— Input records —
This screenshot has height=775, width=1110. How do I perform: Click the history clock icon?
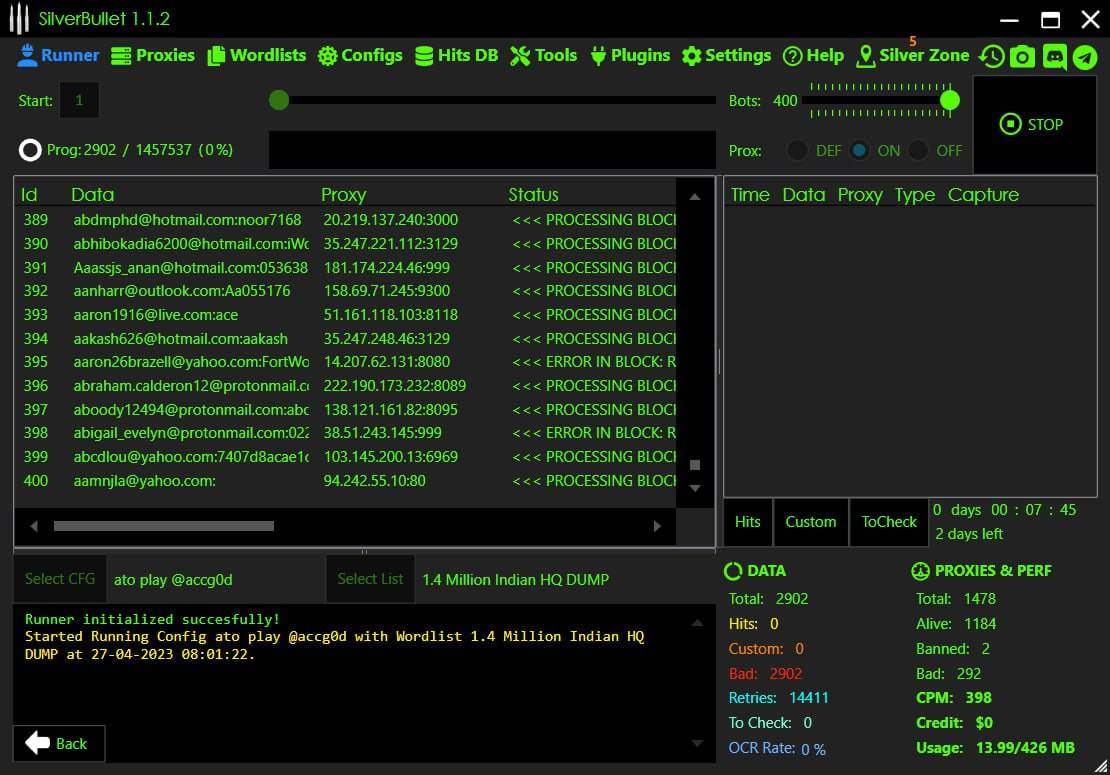tap(991, 57)
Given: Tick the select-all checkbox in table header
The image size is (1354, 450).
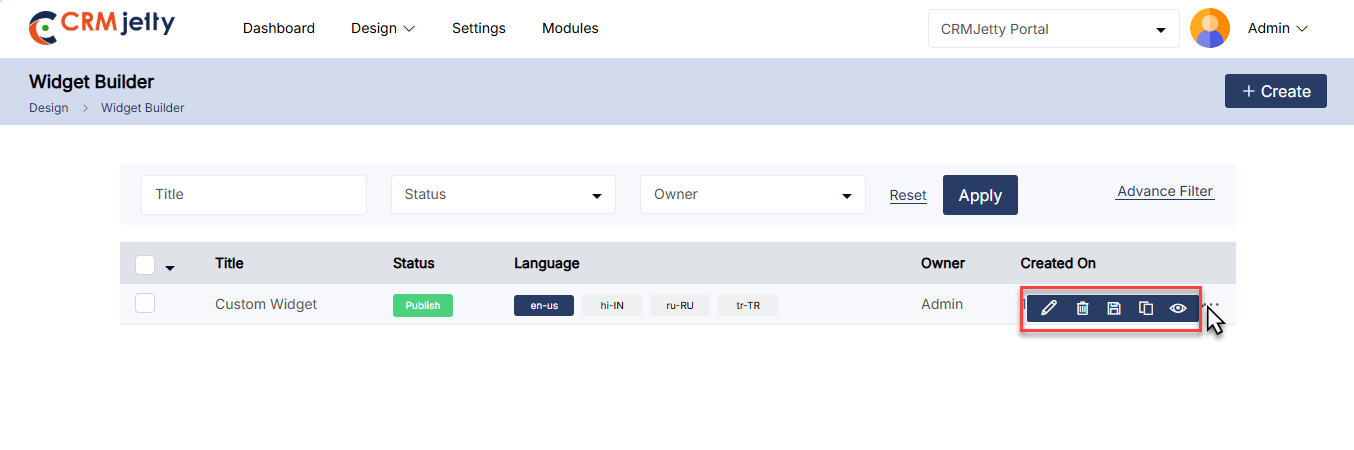Looking at the screenshot, I should pyautogui.click(x=145, y=264).
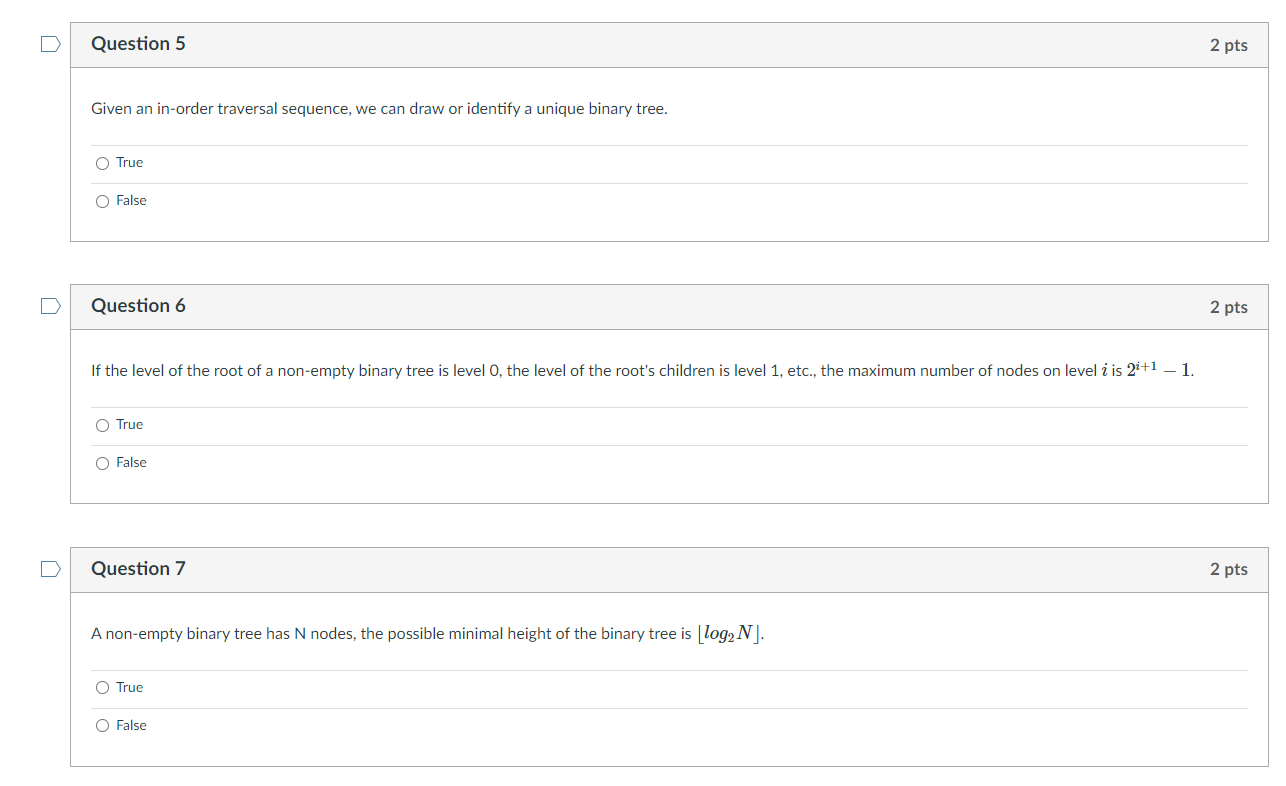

— Required work —
Can you arrange every line of the listing above as a JSON list of strings, one string per line, skipping blank lines and leaving the pictures out?

— Final result —
[
  "This screenshot has height=775, width=1110. How do I perform: Click the history clock icon?",
  "tap(991, 57)",
  "Given: Tick the select-all checkbox in table header",
  "The image size is (1354, 450).",
  "Looking at the screenshot, I should pyautogui.click(x=145, y=264)."
]